• [PASSAGE PROVIDED]:
····················

PARTIES TO DISPUTE:
BROTHERHOOD OF MAINTENANCE OF WAY EMPLOYES
MISSOURI PACIFIC RAILROAD COMPANY

STATEMENT OF CLAIM: Claim of the System Committee of the Brotherhood that:




EMPLOYES' STATEMENT OF FACTS: On March 11, 1952, Machine Operator E. E. Tillman returned from his 1952 vacation assignment and promptly called his immediate superior to determine what work assignment he was to assume. He was directed to go to McCracken, Kansas, on the Colorado Division to operate Multiple Tamper No. 9 for two days, following which he could then 811 a position expected to be open on the Central Division.


However, he was not released from the temporary service as Operator of Multiple Tamper No. 9, but was required to continue such temporary service. The position of machine operator on Multiple Tamper No. 9 was bulletined early in April and the Claimant was required to protect the position pending expiration of the bulletin and assignment of the successful applicant to the position. The Claimant did not place a bid for the position and it was subsequently awarded to Machine Operator C. C. Cooper.

····················

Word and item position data
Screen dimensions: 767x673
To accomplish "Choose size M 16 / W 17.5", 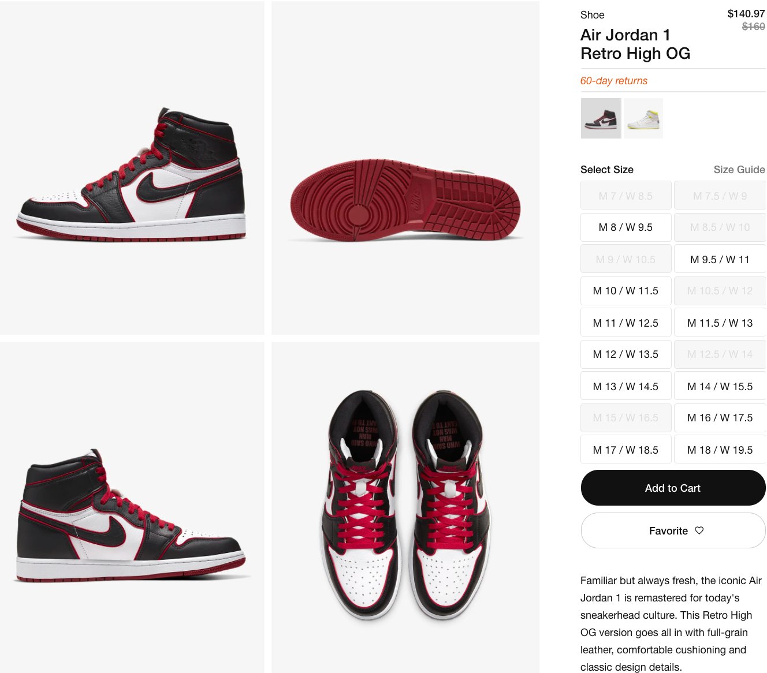I will 720,418.
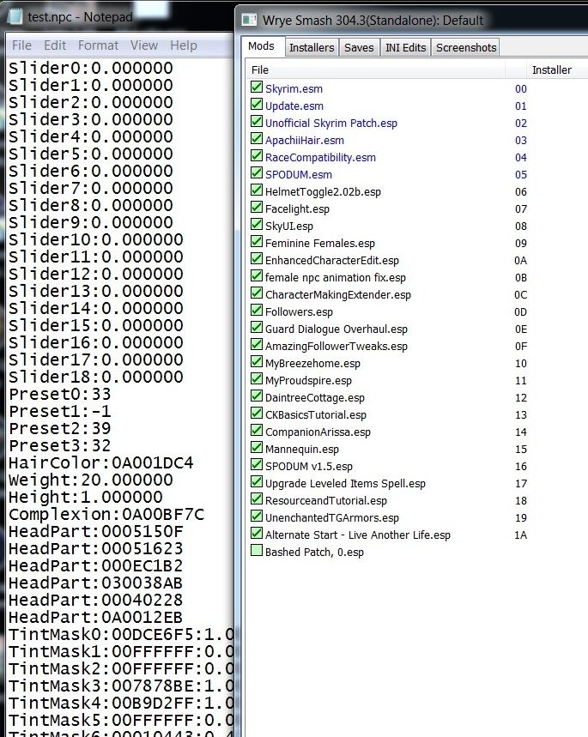Toggle the Mannequin.esp checkbox
The image size is (588, 737).
click(257, 449)
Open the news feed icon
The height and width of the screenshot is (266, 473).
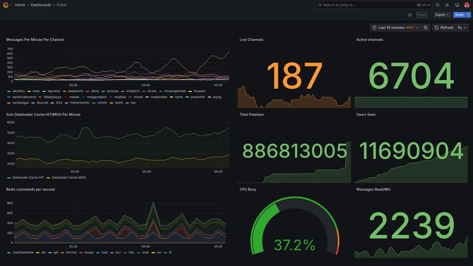click(x=447, y=5)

····················

• [WRITTEN EXERCISE A]: Using the railroad dispute statement, decide whether each of these statements agrees with it, answering yes or no and quoting the deciding words: (i) Tillman returned from his vacation assignment on March 11, 1952; (ii) Tillman placed a bid for the Multiple Tamper No. 9 position; (iii) the position was awarded to Machine Operator C. C. Cooper.
• [WRITTEN EXERCISE B]: Quote the railroad dispute statement word for word, beginning at the words "However, he was" and stopping after the words "C. C. Cooper.".
The rows are not needed for any of this work.

• [CORRECT ANSWER A]:
(i) Yes: "On March 11, 1952, Machine Operator E. E. Tillman returned from his 1952 vacation assignment"
(ii) No: "The Claimant did not place a bid for the position"
(iii) Yes: "it was subsequently awarded to Machine Operator C. C. Cooper"

• [CORRECT ANSWER B]:
However, he was not released from the temporary service as Operator of Multiple Tamper No. 9, but was required to continue such temporary service. The position of machine operator on Multiple Tamper No. 9 was bulletined early in April and the Claimant was required to protect the position pending expiration of the bulletin and assignment of the successful applicant to the position. The Claimant did not place a bid for the position and it was subsequently awarded to Machine Operator C. C. Cooper.